I tuned in to a couple of colleagues recently as they debated an intriguing news story, published Monday in The Washington Post, that began, "The poor health of residents of the District's predominantly black Ward 8, where the death rate from cancer is 44 percent higher than in the city's white and wealthy precincts west of Rock Creek Park, could be more a function of class than of race."

What was the point? I asked one reporter, who is black.

"It's just another way of making white people feel better," the reporter said. "When you say class is the problem, that's vague. But when you say 'race' is the issue, that means that somebody has been done wrong."

"It's partly class," declared a fellow columnist, who is white. "If you made a right turn in Elton, West Virginia, and all the people were white and poor, you'd find the same maladies and diseases."

That was the point of the story by Post staff writer Malcolm Gladwell, in which Johns Hopkins University sociologist Vicente Navarro charged that there is a "deafening silence" in the United States on the subject of how class difference and income inequities have affected public health.

"By looking only at race, we make it seem like race is the problem," Navarro was quoted as saying. "It is not . . . . Many of the things that are assumed to be characteristics of blacks are, in fact, characteristics of low income."

The black reporter was incensed. "But many blacks are poor because of their race," my colleague said. Indeed, 31 percent of blacks -- and 10 percent of whites -- are poor, according to the U.S. Census.

But that was not the issue, the white columnist retorted.

"Poverty causes the health problems," the columnist insisted. "If you're talking about sickle cell, that's race-related. But if you're talking about lung cancer and eating fatty foods and drinking too much and becoming a victim of violence, those things are associated with poverty, not race."

"But what is the reason so many black people live in poverty?" the black reporter asked.

"That's irrelevant," the white columnist replied.
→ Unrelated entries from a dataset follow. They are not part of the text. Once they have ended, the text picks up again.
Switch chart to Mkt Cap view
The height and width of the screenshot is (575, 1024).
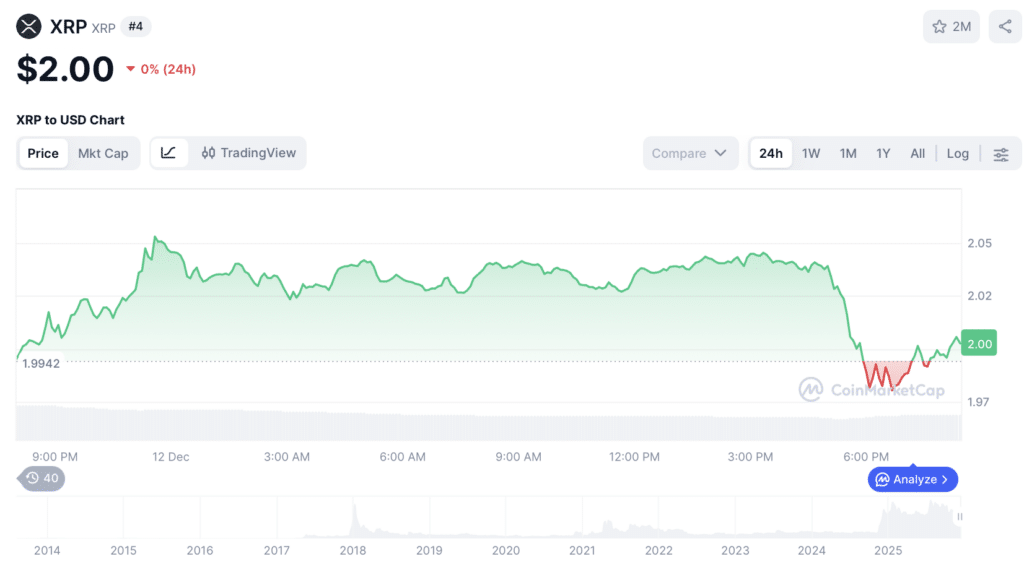pos(103,153)
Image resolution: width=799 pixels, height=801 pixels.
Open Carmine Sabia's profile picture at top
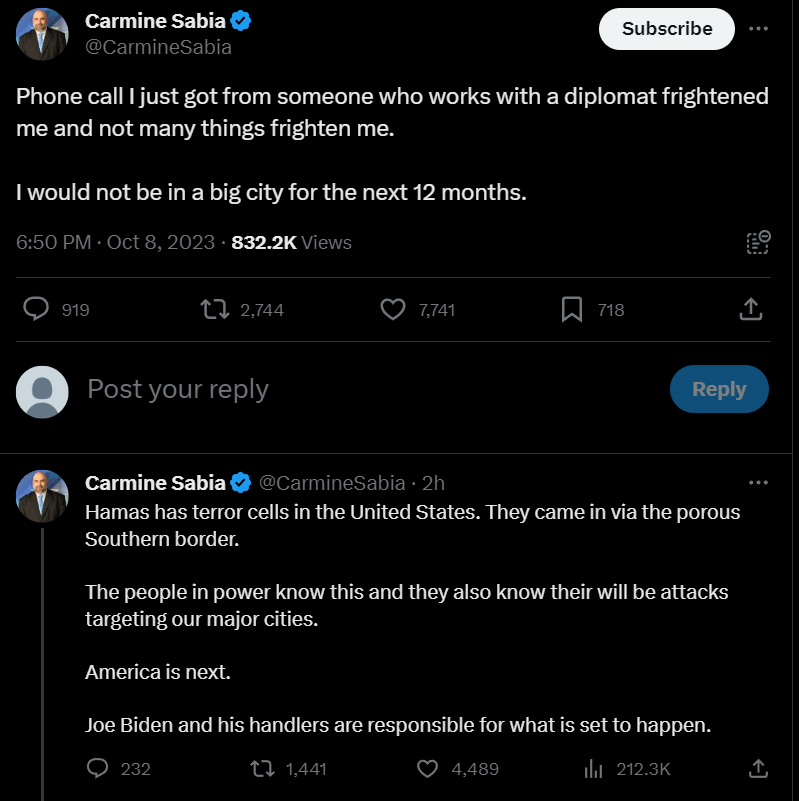(42, 34)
"Race is totally relevant," the black colleague shot back.

The columnist shrugged. "You can't see the question because you're too concerned, too . . . " he paused.

"Because we're black," I said.

"I hadn't noticed," he replied cleverly.

The columnist was echoing the sentiments of Milton Terris, editor of the Journal of Public Health Policy. "People say to me, 'If we don't know the difference between black and white health, then we won't know what to do about it.' My answer is, why think of it in terms of white and black? Why not think of it in terms of rich and poor?" Terris was quoted as saying in Gladwell's article.
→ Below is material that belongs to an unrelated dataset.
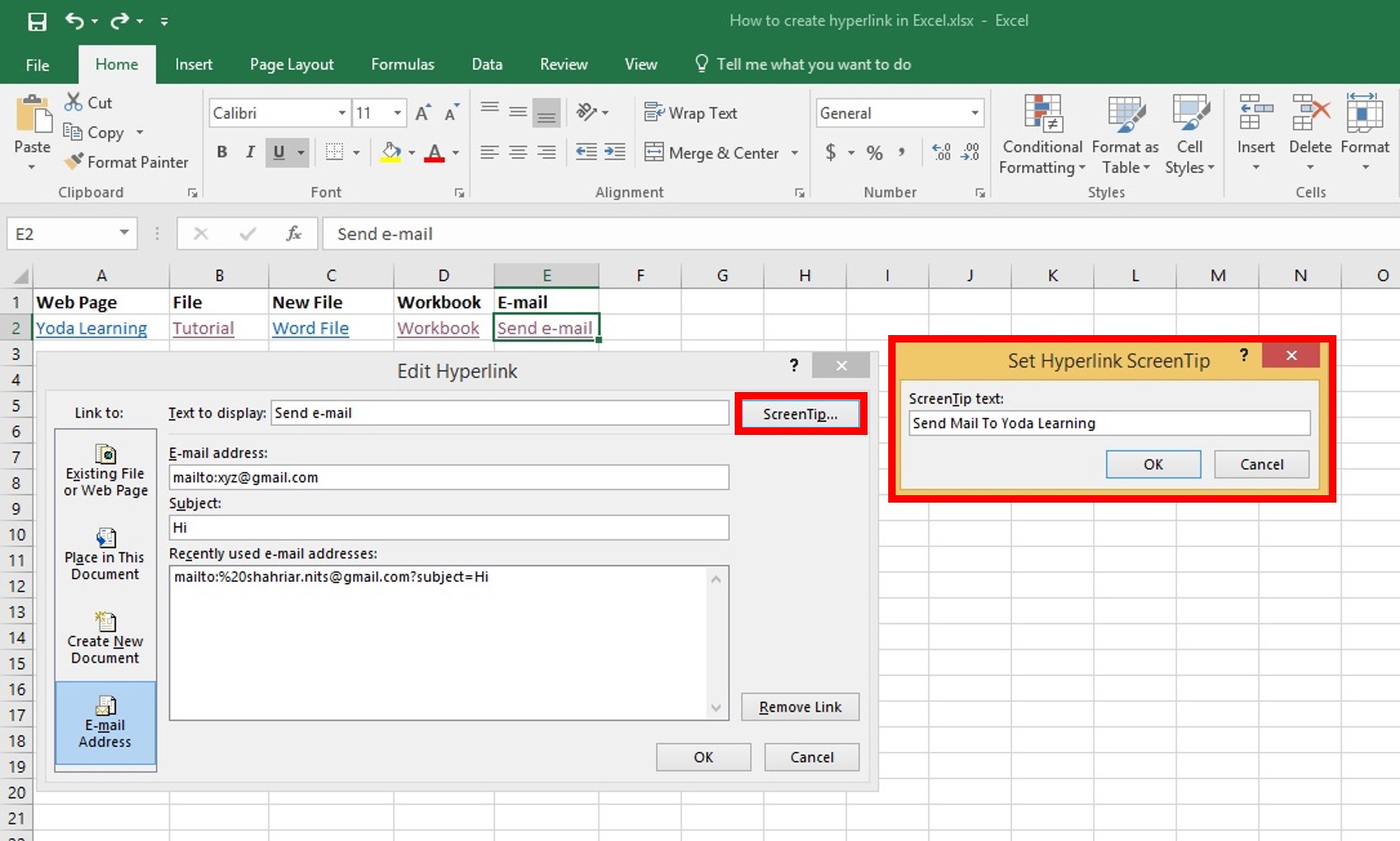Select E-mail Address link type icon
1400x841 pixels.
[x=106, y=723]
By ignoring the influence of class, added Navarro, we may be guilty of "reverse racism, of making being black the problem."

So does being black make any difference to health, above and beyond being poor? Gladwell's article cited a recent Centers for Disease Control study that analyzed nearly 10,000 black and white adults. The study found that only one-third of the substantially higher rate of premature death for blacks could be explained by income and occupational differences.

Another third was apparently due to differences in risk factors such as high blood pressure, smoking and weight. But a full 31 percent of the difference could not be accounted for by anything except the race of the subject.

"If we assume that this is simply a class-related issue, we run the risk of not focusing on problems that may be related to the segregation and discrimination that still exist in our society," said Linda Aiken, a sociologist at the University of Pennsylvania. "Race has an impact over and above social class."

That was the point my black colleague was making. Race continues to make a difference in the health of black people. And as the debate among my colleagues made clear, race also can make a difference in the way the problem is viewed.